Carbohydrates include grains, dairy, fruits and vegetables. The term ‘carbohydrate’ is really a fancy word for sugar. So, food items with natural sugars (like fruit) or added sugars (like candy) are high in carbohydrates. Different foods have different amounts of carbohydrates; breads, potatoes and fruit have more natural sugars than, say, spinach.
Diabetes can be managed with diet and lifestyle changes alone, medication alone, insulin alone, or a combination. Type 1 diabetics need insulin injections because their bodies don’t produce insulin. Type 2 diabetics can often control their blood sugar levels with diet and lifestyle changes, yet many rely on oral medications and, sometimes, insulin injections as well.
A ‘consistent carbohydrate diet’ is a way to manage your blood sugar without medication. By giving your body approximately the same amount of carbohydrates at each meal and snack, you help your blood sugar stay at even levels throughout the day. Following a CCD diet takes only the ability to read a nutrition label and do some simple math. All you need to know is that one carbohydrate serving = 15 grams. By familiarizing yourself with how many grams of carbohydrate are in the foods you eat most often, you can easily control the amount of carbohydrate you consume at each meal. Nutrition labels include a line for TOTAL CARBOHYDRATES. Using that number and the serving size specified, you can easily determine how much carbohydrate is in the amount you plan to consume. For example, a slice of most sandwich breads is approximately 15 grams, so one slice = one carbohydrate serving. If you make a sandwich for lunch, you’ve used up two carbohydrate servings. Add a small apple and glass of milk and you have two more carbohydrate servings, for a total of four servings in one meal. Most adults should aim for three to four carbohydrate servings (45-60 grams) per meal, and one to two (15-30 grams) per snack. Active adults may need more carbohydrates in their diets.
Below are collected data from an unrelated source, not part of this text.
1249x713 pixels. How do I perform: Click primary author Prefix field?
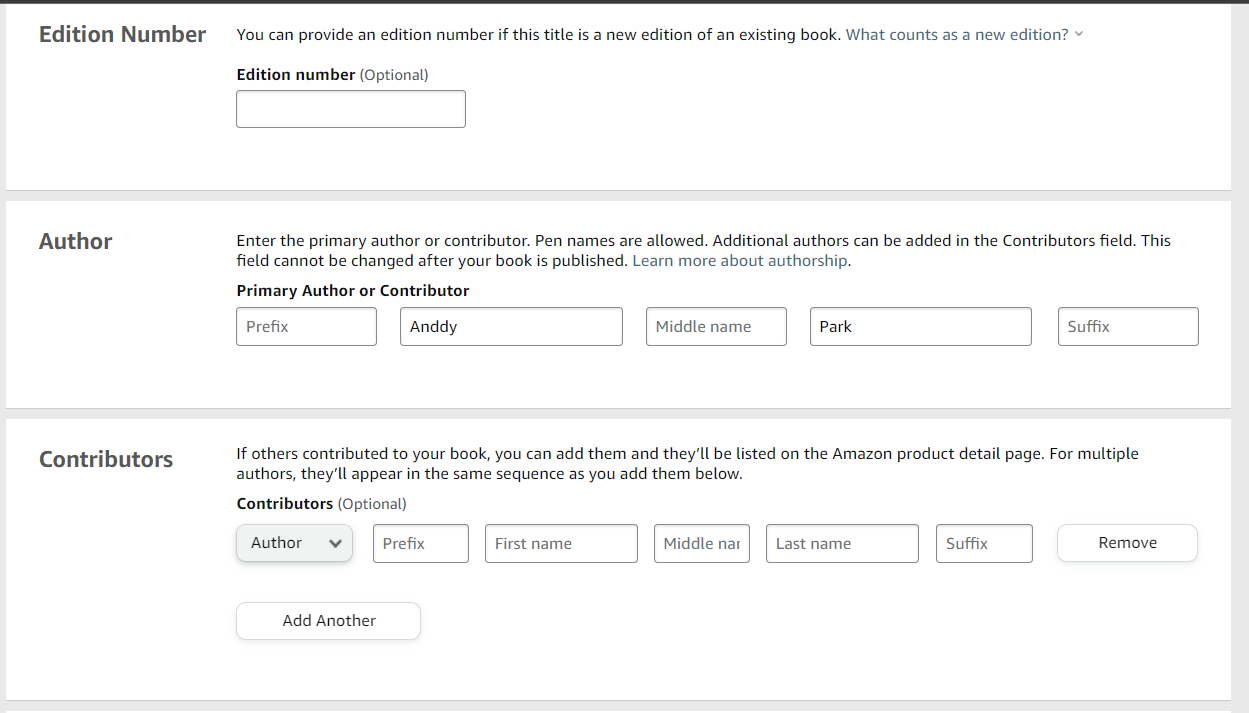pos(306,327)
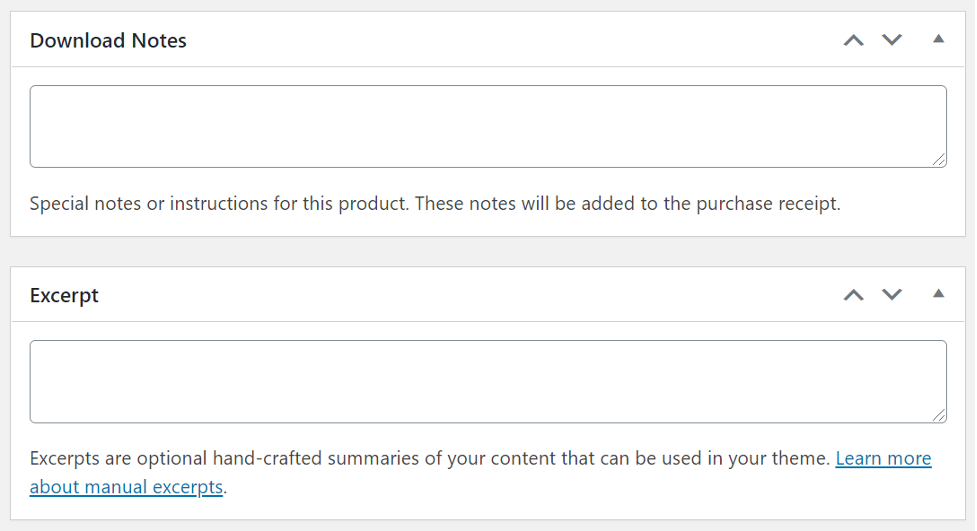This screenshot has height=531, width=977.
Task: Collapse the Download Notes panel with its triangle
Action: pyautogui.click(x=938, y=39)
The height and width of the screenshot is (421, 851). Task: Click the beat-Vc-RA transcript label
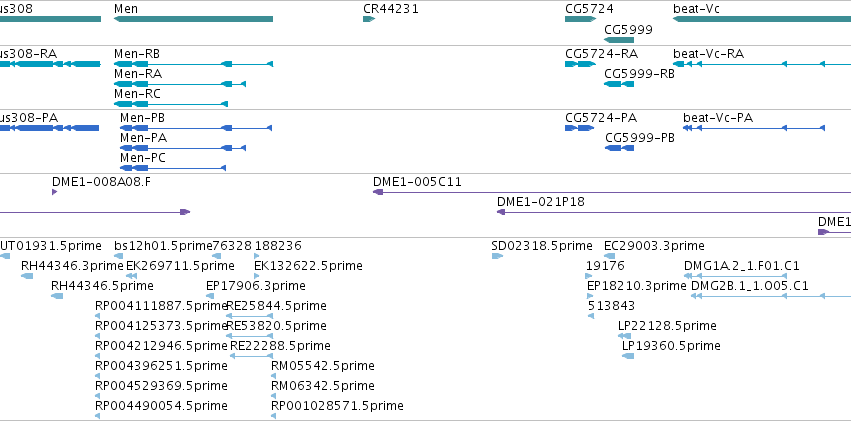708,54
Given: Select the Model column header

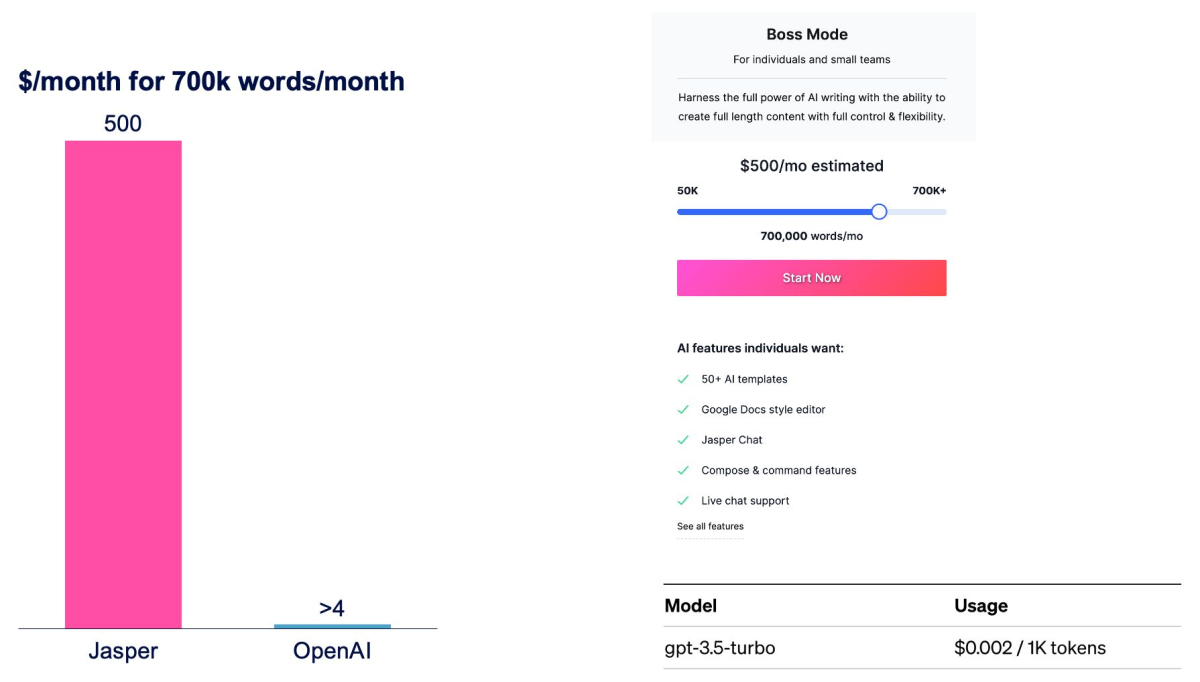Looking at the screenshot, I should (690, 606).
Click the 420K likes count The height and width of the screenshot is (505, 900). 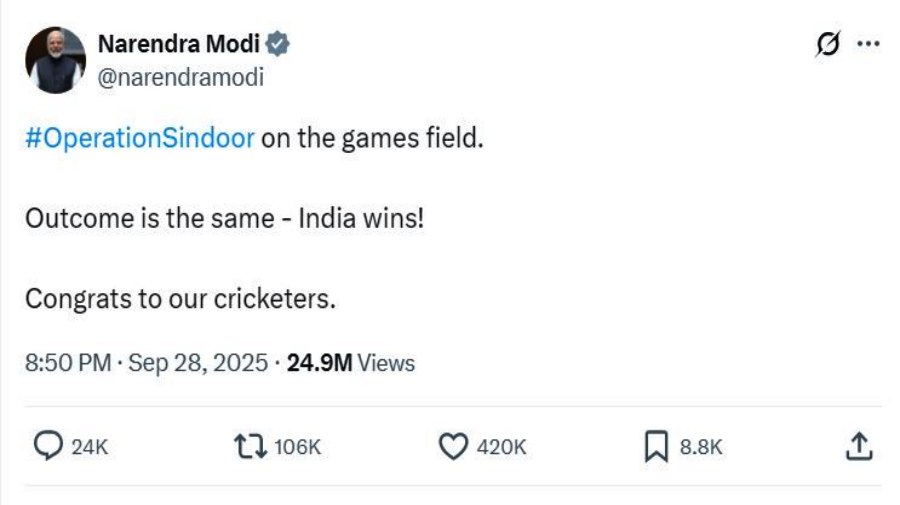click(501, 448)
For optimal metabolism, combine carbohydrate choices with sources of fat and protein. Both fat and protein take longer to digest, which blunts the rise in blood sugar and promotes greater satiety, which helps you feel fuller for longer periods of time. For example, instead of just eating an apple mid-afternoon, combine that apple with a cheese stick or an ounce of nuts.
In addition to dietary changes, there are other adjustments you can make to help control your blood sugar.
Exercise causes our bodies to remove glucose from the blood stream in order to turn it into energy. So, exercising lowers blood sugar. Consider taking a walk after a meal to help lower your blood sugar. Those who manage their diabetes with insulin need to be mindful of the timing of their meals, exercise and insulin injections so they do not lower their blood sugar levels too much.
Maintain a healthy weight. If you need to lose weight, remember that losing even just 5-10% of your current body weight can yield health benefits.